Let’s take a look at how to set that up.
The first step in setting up our infrastructure is we need to configure the permissions for AWS X-Ray and runtime version (and for logging).
// infra/main.tf
module "lambda_ingestion" {
source = "./modules/lambda"
code_src = "../functions/ingestion/main.zip"
bucket_id = aws_s3_bucket.lambda_bucket.id
timeout = local.default_lambda_timeout
function_name = "Ingestion-function"
runtime = "nodejs16.x"
handler = "dist/index.handler"
publish = true
alias_name = "ingestion-dev"
alias_description = "Alias for ingestion function"
iam_statements = {
sqs = {
actions = [
"sqs:GetQueueAttributes",
"sqs:GetQueueUrl",
"sqs:SendMessage",
"sqs:ReceiveMessage",
]
effect = "Allow"
resources = [
aws_sqs_queue.ingest_queue.arn
]
}
xray = {
actions = [
"xray:PutTraceSegments",
"xray:PutTelemetryRecords",
"xray:GetSamplingRules",
"xray:GetSamplingTargets",
"xray:GetSamplingStatisticSummaries"
]
effect = "Allow"
resources = [
"*"
]
}
}
environment_vars = {
QueueUrl = aws_sqs_queue.ingest_queue.id
DefaultRegion = var.aws_region
WebhookSignatureSecret = var.webhook_secret
}
}
module "lambda_process_queue" {
source = "./modules/lambda"
code_src = "../functions/process-queue/main.zip"

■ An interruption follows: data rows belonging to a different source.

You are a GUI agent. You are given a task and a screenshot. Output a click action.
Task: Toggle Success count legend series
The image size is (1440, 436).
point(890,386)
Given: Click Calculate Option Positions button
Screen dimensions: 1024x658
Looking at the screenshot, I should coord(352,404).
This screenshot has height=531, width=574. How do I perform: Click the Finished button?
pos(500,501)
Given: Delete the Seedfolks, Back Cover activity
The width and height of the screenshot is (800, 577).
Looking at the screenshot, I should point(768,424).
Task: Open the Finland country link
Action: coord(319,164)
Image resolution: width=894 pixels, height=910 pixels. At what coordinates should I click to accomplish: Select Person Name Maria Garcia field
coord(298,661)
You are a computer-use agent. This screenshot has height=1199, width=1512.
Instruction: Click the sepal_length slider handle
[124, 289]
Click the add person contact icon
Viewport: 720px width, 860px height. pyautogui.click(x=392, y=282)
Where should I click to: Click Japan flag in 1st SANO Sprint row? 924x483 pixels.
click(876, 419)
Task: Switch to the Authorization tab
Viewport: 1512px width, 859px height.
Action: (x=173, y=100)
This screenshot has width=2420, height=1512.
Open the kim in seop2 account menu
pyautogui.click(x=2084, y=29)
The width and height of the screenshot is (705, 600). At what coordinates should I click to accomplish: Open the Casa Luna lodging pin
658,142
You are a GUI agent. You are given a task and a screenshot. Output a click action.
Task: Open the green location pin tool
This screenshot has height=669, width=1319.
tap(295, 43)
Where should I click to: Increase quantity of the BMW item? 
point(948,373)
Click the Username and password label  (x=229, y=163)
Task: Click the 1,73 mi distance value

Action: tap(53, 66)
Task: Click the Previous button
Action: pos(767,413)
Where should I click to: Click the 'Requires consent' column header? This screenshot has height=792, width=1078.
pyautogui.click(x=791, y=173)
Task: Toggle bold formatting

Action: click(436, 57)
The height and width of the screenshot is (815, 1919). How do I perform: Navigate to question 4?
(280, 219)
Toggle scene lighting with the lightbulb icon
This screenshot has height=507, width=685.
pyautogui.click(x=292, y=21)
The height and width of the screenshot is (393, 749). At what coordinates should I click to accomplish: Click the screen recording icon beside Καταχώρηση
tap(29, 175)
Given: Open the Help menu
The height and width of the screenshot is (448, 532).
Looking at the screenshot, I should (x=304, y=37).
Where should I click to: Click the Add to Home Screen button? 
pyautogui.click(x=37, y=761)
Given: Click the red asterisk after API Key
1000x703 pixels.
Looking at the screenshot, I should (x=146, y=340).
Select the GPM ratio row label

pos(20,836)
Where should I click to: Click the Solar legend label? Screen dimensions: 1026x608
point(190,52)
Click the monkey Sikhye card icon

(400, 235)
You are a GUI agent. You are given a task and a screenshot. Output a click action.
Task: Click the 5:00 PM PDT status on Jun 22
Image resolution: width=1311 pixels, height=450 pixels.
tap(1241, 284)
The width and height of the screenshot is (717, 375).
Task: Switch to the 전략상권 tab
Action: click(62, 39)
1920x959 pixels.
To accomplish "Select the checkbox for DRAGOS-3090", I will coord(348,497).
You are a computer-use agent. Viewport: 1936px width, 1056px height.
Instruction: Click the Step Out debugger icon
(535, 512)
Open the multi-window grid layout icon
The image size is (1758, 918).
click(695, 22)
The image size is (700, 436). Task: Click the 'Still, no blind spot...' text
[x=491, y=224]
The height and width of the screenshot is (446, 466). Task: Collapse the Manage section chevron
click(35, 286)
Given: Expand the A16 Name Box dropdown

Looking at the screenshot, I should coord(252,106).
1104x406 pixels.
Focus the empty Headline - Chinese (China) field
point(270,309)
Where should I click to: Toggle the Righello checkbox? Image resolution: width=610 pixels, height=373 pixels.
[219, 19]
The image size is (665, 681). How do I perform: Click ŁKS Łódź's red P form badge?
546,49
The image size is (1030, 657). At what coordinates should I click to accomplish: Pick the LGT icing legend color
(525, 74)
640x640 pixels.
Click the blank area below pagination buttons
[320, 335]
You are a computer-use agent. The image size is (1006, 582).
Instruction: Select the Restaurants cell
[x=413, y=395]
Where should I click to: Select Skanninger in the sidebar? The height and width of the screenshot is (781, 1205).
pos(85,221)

bucket_id = aws_s3_bucket.lambda_bucket.id
timeout = local.default_lambda_timeout
function_name = "Process-Queue-function"
runtime = "nodejs16.x"
handler = "dist/index.handler"
publish = true
alias_name = "process-queue-dev"
alias_description = "Alias for ingestion function"
iam_statements = {
sqs = {
actions = [
"sqs:GetQueueAttributes",
"sqs:GetQueueUrl",
"sqs:ReceiveMessage",
"sqs:DeleteMessage",
]
effect = "Allow"
resources = [
aws_sqs_queue.ingest_queue.arn
]
}
dlq_sqs = {
actions = [
"sqs:GetQueueAttributes",
"sqs:GetQueueUrl",
"sqs:SendMessage",
"sqs:ReceiveMessage",
]
effect = "Allow"
resources = [
aws_sqs_queue.ingest_dlq.arn
]
}
xray = {
actions = [
"xray:PutTraceSegments",
"xray:PutTelemetryRecords",
"xray:GetSamplingRules",
"xray:GetSamplingTargets",
"xray:GetSamplingStatisticSummaries"
]
effect = "Allow"
resources = [
"*"
]
}
}
environment_vars = {
DefaultRegion = var.aws_region
}
}
Update tracing configuration for our common lambda module.
// infra/module/lambda/main.tf
resource "aws_lambda_function" "this" {
function_name = var.function_name
s3_bucket = var.bucket_id
s3_key = aws_s3_bucket_object.lambda_default.key
runtime = var.runtime
handler = var.handler
publish = var.publish
source_code_hash = "${filebase64sha256(var.code_src)}"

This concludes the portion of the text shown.